Pagi tanggal 29 Agustus 1999. Saya keluar penginapan hendak memantau situasi. Hari itu saya harus kirim laporan ke Bangkok. Namun sebelum keliling saya mencari rumah makan untuk sarapan. Kebetulan lewat satu rumah makan yang cukup nyaman. Segera saya masuk dan duduk. Eh, di meja sana saya melihat Laffae sedang dikelilingi 4-5 orang, semuanya berseragam Pemda setempat. Saya tambah yakin dia memang orang penting – tapi misterius.
Setelah bubar, saya tanya Laffae siapa orang-orang itu. “Yang satu Bupati Los Palos, yang satu Bupati Ainaro, yang dua lagi pejabat kejaksaan,” katanya. “Mereka minta nasihat saya soal keadaan sekarang ini,” tambahnya.
Kalau kita ketemu Laffae di jalan, kita akan melihatnya ‘bukan siapa-siapa’. Pakaiannya sangat sederhana. Rambutnya terurai tak terurus. Dan kalau kita belum ‘masuk’, dia nampak pendiam.

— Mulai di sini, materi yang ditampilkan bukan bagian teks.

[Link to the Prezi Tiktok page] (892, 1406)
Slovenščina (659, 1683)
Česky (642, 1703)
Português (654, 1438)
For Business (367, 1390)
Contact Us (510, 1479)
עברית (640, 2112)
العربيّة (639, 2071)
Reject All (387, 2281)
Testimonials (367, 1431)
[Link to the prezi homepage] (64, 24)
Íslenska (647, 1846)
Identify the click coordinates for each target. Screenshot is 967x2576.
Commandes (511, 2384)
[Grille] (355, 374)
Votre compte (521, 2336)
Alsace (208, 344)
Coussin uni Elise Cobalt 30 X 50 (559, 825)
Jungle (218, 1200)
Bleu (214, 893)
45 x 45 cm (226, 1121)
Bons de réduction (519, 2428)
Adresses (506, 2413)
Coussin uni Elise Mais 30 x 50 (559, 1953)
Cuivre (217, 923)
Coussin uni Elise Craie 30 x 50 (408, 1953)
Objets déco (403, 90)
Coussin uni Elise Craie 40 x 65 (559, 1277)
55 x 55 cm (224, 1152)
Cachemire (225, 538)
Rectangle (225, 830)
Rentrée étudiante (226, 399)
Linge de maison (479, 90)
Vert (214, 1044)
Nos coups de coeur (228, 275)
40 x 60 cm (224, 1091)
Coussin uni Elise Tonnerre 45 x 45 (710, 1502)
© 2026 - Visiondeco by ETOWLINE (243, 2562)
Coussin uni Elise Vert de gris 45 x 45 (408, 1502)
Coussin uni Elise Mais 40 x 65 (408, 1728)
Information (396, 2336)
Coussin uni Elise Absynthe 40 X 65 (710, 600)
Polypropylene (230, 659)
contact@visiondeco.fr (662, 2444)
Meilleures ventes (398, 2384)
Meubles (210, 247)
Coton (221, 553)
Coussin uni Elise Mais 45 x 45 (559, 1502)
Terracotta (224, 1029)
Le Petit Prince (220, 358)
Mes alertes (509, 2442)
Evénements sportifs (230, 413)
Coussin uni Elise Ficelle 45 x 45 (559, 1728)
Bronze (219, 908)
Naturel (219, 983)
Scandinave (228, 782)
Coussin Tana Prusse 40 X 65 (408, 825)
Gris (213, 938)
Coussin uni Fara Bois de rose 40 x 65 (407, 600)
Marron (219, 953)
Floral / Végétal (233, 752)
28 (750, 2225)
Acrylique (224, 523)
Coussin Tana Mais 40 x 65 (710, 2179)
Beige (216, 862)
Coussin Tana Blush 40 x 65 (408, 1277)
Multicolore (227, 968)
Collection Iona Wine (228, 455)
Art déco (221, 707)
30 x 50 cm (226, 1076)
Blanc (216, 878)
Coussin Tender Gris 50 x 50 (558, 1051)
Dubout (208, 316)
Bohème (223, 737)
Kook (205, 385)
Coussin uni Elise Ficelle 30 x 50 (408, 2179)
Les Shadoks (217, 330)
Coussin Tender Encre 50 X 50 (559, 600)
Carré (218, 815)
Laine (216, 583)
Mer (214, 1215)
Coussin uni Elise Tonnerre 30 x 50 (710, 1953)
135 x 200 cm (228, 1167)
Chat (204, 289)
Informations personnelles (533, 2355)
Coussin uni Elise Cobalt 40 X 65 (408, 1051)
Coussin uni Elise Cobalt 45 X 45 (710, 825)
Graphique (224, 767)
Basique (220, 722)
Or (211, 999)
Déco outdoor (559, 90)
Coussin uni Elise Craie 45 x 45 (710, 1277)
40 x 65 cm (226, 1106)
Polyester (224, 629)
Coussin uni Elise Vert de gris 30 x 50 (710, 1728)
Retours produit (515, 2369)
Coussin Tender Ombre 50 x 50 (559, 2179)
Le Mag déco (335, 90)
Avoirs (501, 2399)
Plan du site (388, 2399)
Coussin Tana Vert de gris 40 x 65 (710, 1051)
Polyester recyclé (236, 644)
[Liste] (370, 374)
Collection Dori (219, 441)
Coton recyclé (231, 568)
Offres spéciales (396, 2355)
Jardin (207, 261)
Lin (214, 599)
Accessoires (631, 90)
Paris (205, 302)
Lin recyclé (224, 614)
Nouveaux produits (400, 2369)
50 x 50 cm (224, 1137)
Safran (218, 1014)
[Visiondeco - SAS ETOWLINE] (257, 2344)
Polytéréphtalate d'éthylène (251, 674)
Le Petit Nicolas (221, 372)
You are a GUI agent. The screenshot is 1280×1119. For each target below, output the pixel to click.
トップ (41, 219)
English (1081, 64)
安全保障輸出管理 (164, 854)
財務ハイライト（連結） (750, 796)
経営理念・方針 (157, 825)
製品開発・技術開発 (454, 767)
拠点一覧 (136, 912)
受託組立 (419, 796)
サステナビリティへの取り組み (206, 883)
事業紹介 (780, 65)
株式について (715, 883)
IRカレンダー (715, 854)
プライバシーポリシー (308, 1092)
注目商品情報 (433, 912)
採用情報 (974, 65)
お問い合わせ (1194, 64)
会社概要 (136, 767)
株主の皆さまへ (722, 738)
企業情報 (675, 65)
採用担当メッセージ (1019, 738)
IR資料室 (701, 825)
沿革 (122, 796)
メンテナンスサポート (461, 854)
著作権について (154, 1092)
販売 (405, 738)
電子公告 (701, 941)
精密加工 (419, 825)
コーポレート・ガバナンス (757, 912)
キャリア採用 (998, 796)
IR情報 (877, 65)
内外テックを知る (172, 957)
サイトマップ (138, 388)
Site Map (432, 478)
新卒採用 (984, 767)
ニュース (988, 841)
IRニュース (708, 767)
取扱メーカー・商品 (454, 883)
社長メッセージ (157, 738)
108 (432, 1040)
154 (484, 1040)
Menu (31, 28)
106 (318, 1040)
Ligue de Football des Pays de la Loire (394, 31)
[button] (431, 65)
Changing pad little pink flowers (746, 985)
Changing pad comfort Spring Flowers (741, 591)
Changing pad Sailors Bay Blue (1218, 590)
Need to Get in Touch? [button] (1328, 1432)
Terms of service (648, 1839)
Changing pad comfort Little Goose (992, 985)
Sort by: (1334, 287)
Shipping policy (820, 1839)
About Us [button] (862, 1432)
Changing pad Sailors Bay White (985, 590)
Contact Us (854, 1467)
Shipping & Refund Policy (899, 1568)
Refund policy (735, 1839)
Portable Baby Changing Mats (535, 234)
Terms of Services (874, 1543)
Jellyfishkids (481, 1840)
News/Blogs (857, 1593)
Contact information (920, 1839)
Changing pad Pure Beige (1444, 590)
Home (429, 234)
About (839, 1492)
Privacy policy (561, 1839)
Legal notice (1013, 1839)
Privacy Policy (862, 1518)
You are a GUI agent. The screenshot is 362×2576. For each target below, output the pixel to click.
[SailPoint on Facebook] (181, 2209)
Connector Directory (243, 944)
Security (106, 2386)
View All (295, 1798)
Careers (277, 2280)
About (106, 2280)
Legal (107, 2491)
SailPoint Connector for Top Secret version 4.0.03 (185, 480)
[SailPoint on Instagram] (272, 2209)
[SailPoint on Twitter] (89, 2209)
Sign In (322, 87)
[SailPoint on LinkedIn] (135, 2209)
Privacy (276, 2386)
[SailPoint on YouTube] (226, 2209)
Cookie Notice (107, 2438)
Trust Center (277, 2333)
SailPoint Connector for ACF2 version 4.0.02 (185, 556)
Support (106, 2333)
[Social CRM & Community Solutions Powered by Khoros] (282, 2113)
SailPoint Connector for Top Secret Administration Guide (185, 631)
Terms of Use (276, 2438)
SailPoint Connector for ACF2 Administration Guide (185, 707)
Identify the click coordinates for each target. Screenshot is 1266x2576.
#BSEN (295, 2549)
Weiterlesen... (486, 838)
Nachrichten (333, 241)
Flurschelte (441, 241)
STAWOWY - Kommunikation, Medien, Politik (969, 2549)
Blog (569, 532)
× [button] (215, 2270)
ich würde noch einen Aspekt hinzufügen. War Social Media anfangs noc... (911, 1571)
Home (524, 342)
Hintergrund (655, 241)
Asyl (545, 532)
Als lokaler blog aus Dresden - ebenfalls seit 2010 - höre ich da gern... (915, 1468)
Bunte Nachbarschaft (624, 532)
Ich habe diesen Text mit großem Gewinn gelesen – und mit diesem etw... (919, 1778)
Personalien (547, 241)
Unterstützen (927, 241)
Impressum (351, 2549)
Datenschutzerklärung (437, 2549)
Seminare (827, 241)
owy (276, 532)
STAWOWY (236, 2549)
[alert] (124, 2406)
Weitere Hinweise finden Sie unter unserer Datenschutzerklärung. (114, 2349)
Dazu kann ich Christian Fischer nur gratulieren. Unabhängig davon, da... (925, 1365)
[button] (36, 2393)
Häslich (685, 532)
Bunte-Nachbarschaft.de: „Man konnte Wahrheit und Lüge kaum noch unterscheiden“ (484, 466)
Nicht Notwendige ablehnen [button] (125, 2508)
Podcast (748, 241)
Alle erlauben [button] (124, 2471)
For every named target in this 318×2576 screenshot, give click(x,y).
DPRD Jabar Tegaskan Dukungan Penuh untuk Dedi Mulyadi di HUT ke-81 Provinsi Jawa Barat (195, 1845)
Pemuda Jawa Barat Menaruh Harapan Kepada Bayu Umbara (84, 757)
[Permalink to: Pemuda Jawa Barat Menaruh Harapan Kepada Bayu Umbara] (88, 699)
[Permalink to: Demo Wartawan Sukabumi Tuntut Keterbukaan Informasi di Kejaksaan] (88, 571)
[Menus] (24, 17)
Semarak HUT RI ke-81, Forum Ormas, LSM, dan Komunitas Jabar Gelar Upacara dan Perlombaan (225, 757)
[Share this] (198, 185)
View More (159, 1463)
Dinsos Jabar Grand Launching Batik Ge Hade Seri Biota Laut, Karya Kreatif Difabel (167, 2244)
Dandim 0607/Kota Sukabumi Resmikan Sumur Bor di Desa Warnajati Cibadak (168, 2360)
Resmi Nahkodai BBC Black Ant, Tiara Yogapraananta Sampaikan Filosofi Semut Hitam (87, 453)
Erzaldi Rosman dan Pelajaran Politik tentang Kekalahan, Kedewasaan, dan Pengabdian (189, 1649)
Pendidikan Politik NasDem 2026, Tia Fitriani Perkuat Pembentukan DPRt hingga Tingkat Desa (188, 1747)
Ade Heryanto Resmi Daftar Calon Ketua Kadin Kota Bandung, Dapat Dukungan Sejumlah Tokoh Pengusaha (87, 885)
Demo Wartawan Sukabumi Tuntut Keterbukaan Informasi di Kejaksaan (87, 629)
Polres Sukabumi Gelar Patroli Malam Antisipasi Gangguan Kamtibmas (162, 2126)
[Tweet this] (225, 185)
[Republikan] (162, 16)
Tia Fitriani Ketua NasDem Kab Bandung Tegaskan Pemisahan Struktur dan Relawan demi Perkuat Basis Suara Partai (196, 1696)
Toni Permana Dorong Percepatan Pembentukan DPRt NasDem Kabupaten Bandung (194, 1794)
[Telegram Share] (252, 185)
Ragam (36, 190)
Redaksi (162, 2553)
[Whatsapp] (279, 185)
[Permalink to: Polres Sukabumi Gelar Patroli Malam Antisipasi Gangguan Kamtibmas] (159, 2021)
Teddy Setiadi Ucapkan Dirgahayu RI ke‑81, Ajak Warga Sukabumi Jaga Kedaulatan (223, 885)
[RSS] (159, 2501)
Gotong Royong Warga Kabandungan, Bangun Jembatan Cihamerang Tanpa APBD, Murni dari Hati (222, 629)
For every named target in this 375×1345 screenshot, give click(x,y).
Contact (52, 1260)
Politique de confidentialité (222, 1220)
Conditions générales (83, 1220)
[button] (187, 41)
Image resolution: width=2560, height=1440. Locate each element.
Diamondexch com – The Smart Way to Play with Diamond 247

Saya lanjut keliling. Kota Dili makin semarak oleh kesibukan orang-orang asing. Terlihat polisi dan tentara UNAMET berjaga-jaga di setiap sudut kota. Saya pun mulai sibuk, sedikitnya ada tiga konferensi pers di tempat yang berbeda. Belum lagi kejadian-kejadian tertentu. Seorang teman wartawan dari majalah Tempo, Prabandari, selalu memberi tahu saya peristiwa-peristiwa yang terjadi.
Dari berbagai peristiwa itu, yang menonjol adalah laporan dan kejadian tentang kecurangan panitia penyelenggara, yaitu UNAMET. Yang paling banyak dikeluhkan adalah bahwa UNAMET hanya merekrut orang-orang pro-kemerdekaan di kepanitiaan. Klaim ini terbukti. Saya mengunjungi hampir semua TPS terdekat, tidak ada orang pro-integrasi yang dilibatkan.
Yang bikin suasana panas di kota yang sudah panas itu adalah sikap polisi-polisi UNAMET yang tidak mengizinkan pemantau dan pengawas dari kaum pro-integrasi, bahkan untuk sekedar mendekat. Paling dekat dari jarak 200 meter. Tapi pemantau-pemantau bule bisa masuk ke sektratriat. Bahkan ikut mengetik!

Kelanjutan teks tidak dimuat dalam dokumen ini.